4. Het Uwv heeft in verweer tegen hetgeen door appellant is aangevoerd, aangegeven dat hij geen reden ziet om wijzigingen aan te brengen in de eerder vastgestelde belastbaarheid van appellant. De bezwaarverzekeringsarts J.C. Weegink heeft bij rapportage van 13 juni 2008 te kennen gegeven, gelet op de reeds voorhanden zijnde gegevens ten aanzien van de psychische gesteldheid van appellant, in de rapportage van drs. J. Derrix van 30 januari 2008 geen enkel nieuw gegeven te zien. Wat het arbeidskundig aspect betreft, heeft het Uwv een rapportage van de bezwaararbeidsdeskundige A.W. van Mastrigt van 16 augustus 2007 overgelegd, waarin wordt gesteld dat appellant kan worden gevolgd in zijn opmerkingen ten aanzien van de door de rechtbank gehanteerde reductiefactor en het maatmanloon, maar dat, bij hantering van de terzake juiste gegevens, het verlies aan verdiencapaciteit van appellant uitkomt op 33,4% - in plaats van het door de rechtbank in de aangevallen uitspraak berekende percentage van 27,6 -, zodat dit geen gevolgen heeft voor de arbeidsongeschiktheidsklasse waarnaar de WAO-uitkering van appellant volgens de rechtbank moet worden berekend.

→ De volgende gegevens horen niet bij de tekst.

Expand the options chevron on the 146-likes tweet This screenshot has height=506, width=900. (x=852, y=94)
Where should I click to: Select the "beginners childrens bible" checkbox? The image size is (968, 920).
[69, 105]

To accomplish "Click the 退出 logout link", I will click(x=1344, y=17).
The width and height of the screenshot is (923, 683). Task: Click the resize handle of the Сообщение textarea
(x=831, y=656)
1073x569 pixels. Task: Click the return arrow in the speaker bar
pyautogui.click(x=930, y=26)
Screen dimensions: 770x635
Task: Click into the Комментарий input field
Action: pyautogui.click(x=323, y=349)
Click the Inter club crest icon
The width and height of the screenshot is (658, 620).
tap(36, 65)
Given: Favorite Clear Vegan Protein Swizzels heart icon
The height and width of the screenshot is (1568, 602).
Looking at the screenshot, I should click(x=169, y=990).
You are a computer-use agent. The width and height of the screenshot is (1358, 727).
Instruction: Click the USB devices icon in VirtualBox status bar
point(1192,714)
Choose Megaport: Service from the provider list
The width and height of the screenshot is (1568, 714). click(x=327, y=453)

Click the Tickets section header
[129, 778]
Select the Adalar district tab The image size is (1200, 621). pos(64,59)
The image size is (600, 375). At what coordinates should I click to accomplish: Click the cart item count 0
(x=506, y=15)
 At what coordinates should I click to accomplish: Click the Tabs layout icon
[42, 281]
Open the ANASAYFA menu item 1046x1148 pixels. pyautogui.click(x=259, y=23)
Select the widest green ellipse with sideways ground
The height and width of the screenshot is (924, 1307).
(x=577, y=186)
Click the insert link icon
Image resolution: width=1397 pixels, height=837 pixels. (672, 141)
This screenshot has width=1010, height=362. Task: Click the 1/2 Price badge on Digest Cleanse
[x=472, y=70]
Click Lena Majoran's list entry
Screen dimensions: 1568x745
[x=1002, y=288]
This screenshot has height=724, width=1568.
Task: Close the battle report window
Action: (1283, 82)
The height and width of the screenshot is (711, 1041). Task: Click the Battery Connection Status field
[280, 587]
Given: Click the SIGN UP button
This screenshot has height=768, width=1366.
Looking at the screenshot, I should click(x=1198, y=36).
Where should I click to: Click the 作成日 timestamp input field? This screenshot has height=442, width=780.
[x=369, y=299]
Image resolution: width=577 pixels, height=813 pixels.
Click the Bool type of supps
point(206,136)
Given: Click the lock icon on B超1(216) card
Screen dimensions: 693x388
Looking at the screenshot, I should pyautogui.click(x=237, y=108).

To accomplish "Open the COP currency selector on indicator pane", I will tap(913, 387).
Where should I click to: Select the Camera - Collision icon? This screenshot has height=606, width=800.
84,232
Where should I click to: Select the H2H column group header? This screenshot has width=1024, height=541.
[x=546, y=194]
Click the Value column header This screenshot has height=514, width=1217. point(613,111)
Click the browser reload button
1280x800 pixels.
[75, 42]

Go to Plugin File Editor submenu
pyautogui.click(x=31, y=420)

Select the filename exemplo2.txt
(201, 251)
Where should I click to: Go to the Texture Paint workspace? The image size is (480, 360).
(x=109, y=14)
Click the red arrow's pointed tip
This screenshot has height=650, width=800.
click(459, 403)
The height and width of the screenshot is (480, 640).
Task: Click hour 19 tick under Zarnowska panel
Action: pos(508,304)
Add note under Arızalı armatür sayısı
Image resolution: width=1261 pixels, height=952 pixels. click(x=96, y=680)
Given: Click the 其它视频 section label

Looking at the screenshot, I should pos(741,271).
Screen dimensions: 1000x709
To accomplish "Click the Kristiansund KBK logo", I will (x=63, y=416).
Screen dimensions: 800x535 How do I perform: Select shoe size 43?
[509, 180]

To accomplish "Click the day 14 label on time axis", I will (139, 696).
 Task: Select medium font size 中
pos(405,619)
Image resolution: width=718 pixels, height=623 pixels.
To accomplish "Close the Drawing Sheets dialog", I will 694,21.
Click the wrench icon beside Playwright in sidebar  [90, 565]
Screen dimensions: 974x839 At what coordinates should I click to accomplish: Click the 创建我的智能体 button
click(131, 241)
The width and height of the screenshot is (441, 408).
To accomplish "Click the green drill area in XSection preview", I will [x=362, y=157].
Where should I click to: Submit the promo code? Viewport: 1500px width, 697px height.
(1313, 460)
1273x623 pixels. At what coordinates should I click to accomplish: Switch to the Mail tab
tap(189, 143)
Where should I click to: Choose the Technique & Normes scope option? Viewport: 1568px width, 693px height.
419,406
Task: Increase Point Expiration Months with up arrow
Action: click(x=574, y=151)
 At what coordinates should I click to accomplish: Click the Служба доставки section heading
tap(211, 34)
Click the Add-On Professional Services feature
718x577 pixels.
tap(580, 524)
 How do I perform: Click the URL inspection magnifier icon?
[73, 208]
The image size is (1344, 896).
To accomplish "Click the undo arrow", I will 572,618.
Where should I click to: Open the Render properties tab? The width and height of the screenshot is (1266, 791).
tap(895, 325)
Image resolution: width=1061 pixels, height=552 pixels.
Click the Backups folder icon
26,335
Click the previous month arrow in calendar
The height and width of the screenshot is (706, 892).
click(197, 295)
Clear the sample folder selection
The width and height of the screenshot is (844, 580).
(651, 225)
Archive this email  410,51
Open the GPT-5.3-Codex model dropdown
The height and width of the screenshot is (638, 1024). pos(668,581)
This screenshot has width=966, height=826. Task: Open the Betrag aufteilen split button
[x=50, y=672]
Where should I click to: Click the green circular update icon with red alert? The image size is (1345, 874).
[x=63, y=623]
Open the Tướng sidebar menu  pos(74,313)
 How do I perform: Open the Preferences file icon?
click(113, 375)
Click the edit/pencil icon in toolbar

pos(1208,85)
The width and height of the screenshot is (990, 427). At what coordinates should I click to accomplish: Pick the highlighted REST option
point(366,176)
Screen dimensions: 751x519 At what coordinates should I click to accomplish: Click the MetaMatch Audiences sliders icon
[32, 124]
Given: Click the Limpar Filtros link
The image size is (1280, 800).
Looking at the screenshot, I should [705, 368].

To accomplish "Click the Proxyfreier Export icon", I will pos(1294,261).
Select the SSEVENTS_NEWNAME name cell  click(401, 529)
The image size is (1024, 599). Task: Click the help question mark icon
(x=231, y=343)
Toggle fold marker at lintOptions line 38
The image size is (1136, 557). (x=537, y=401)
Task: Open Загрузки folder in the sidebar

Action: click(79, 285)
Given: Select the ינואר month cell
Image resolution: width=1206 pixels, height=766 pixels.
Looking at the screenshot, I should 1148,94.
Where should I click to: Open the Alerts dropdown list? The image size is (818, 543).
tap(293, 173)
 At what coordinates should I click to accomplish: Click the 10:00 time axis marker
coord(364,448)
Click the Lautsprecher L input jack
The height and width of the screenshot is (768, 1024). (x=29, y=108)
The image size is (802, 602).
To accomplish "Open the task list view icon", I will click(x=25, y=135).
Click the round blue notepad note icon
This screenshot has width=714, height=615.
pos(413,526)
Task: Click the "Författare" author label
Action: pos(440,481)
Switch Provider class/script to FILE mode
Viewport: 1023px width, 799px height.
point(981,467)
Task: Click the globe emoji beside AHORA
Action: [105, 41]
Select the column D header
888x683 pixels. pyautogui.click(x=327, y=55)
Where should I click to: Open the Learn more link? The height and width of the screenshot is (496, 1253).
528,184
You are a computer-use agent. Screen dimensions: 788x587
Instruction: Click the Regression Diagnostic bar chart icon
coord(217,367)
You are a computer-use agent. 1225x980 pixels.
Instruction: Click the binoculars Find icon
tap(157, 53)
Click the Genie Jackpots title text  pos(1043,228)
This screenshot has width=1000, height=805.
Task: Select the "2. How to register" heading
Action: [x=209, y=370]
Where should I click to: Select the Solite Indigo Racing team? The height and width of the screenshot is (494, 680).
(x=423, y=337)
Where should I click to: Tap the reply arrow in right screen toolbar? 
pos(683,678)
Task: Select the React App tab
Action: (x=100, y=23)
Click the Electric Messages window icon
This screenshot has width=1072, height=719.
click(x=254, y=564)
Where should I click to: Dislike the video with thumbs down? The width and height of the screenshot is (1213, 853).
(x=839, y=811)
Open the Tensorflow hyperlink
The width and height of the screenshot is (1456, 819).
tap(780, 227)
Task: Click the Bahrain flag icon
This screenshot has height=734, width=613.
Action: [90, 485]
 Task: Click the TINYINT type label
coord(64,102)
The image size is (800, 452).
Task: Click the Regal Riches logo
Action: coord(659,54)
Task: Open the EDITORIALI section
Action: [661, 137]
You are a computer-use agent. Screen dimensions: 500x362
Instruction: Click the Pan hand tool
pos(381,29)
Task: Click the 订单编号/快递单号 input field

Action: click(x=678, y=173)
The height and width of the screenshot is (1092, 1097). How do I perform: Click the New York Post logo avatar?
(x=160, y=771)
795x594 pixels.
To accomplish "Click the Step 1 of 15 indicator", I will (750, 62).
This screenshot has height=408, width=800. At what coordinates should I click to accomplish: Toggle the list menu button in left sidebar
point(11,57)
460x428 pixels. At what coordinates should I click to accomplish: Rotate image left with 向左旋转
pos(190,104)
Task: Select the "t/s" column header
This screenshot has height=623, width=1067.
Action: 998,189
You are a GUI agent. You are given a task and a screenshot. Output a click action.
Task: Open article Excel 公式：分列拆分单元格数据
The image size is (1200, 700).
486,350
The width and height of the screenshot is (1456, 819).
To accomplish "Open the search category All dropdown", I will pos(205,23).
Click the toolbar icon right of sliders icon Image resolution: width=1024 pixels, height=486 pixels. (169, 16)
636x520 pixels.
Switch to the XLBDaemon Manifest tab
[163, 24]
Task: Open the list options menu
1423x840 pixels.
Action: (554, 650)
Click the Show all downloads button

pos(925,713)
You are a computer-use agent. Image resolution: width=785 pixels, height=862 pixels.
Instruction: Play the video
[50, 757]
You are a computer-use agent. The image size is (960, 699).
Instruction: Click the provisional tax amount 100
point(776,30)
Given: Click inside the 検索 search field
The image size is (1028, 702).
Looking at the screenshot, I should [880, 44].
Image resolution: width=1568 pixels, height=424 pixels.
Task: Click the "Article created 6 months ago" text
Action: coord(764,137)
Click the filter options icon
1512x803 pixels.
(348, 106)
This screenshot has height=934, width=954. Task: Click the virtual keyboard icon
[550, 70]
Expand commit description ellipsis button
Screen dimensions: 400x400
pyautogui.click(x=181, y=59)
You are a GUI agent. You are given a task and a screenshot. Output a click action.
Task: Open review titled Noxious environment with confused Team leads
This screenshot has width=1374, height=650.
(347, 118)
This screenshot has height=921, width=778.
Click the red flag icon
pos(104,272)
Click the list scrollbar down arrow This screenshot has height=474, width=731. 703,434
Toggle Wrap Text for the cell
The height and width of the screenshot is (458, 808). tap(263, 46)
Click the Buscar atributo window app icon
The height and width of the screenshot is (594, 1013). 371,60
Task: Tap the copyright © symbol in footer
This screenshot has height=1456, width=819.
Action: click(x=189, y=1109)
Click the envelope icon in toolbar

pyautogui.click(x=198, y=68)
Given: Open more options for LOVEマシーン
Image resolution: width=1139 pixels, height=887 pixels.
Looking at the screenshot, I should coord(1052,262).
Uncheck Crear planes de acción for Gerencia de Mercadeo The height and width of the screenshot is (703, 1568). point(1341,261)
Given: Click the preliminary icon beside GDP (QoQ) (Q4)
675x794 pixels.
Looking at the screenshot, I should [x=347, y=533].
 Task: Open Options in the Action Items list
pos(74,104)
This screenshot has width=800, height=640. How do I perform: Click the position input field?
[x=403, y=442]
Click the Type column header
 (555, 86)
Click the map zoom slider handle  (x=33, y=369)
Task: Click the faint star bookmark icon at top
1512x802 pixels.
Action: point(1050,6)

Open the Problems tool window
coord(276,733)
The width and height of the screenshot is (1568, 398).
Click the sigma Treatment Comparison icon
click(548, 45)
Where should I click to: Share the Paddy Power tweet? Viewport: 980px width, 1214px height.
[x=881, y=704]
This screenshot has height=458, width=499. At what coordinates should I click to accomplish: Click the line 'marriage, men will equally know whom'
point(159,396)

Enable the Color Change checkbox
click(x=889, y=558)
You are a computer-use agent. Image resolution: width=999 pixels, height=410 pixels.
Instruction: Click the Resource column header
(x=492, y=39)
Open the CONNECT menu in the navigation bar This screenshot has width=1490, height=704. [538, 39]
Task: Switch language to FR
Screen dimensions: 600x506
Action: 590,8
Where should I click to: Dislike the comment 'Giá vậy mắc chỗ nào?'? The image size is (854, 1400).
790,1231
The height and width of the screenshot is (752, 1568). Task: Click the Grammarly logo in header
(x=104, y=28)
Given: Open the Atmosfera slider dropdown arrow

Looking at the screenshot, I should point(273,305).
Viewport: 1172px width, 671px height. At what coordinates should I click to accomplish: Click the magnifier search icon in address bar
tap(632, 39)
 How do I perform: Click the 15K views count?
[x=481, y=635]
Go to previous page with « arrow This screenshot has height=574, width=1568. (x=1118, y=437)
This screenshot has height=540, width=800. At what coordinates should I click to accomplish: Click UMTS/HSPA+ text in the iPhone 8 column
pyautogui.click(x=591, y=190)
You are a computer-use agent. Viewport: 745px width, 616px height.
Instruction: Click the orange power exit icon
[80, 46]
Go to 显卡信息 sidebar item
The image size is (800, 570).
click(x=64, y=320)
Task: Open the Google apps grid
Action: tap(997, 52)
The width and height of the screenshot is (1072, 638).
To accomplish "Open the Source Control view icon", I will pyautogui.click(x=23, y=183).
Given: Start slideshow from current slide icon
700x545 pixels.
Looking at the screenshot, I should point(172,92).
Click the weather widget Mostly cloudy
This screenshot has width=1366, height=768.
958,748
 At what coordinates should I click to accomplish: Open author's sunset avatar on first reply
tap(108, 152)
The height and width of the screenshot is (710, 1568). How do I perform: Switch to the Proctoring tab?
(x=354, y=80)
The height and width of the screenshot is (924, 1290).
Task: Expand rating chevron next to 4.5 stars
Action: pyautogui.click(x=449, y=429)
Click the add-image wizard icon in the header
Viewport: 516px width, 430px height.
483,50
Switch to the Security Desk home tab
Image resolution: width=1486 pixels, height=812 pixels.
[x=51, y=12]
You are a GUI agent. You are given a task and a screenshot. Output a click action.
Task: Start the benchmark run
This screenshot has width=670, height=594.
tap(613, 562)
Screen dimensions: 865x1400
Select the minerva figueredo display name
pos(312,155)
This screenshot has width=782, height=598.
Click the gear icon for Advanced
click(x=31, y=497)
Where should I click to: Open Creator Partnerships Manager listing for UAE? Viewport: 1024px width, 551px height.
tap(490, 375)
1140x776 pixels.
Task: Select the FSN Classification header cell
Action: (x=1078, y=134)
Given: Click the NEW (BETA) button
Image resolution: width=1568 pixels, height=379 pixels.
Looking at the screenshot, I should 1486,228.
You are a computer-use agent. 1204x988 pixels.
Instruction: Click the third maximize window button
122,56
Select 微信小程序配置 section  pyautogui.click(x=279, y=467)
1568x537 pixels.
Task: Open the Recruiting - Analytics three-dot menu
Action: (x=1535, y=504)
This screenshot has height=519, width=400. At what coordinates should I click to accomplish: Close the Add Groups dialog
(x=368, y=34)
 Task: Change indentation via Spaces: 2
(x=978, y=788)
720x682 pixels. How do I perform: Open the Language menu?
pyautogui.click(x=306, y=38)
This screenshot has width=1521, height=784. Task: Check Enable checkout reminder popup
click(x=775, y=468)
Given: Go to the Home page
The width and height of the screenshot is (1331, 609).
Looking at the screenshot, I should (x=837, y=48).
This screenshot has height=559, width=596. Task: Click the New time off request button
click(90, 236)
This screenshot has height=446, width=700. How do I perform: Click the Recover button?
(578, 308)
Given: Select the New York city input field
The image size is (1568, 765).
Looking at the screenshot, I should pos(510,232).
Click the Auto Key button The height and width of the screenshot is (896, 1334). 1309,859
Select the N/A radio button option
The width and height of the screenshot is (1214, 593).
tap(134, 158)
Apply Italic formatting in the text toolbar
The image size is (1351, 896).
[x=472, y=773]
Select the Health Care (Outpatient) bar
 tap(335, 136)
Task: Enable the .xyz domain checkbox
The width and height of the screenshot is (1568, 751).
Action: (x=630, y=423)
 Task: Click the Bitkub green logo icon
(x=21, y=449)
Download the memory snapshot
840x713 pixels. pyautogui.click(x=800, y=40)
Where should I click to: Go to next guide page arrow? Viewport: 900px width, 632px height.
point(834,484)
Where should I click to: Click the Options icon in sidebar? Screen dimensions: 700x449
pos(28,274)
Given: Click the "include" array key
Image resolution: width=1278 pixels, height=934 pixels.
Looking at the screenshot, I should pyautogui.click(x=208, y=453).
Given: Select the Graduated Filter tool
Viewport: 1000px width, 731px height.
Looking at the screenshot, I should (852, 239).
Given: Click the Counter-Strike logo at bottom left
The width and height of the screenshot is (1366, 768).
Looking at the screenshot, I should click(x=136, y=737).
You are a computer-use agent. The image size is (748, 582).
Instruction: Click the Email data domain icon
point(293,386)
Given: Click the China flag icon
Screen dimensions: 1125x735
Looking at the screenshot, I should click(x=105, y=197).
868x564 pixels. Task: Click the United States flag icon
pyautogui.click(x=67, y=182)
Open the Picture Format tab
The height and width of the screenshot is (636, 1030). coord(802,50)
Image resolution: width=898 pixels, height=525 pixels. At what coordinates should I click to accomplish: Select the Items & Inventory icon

5. De Raad oordeelt als volgt.
5.1. In hetgeen door appellant is aangevoerd, ziet de Raad geen grond voor het oordeel dat de medische grondslag van het bestreden besluit onjuist is te achten. De Raad stelt zich ter zake van de medische grondslag van het bestreden besluit achter het oordeel van de rechtbank en de door de rechtbank aan dat oordeel ten grondslag gelegde overwegingen. De in hoger beroep ingebrachte rapportage van de psycholoog drs. J. Derrix brengt de Raad niet tot een ander oordeel, nu ook hij in die rapportage geen nieuwe gegevens ziet ter zake van appellants psychische gesteldheid op de in geding zijnde datum 20 juni 2006.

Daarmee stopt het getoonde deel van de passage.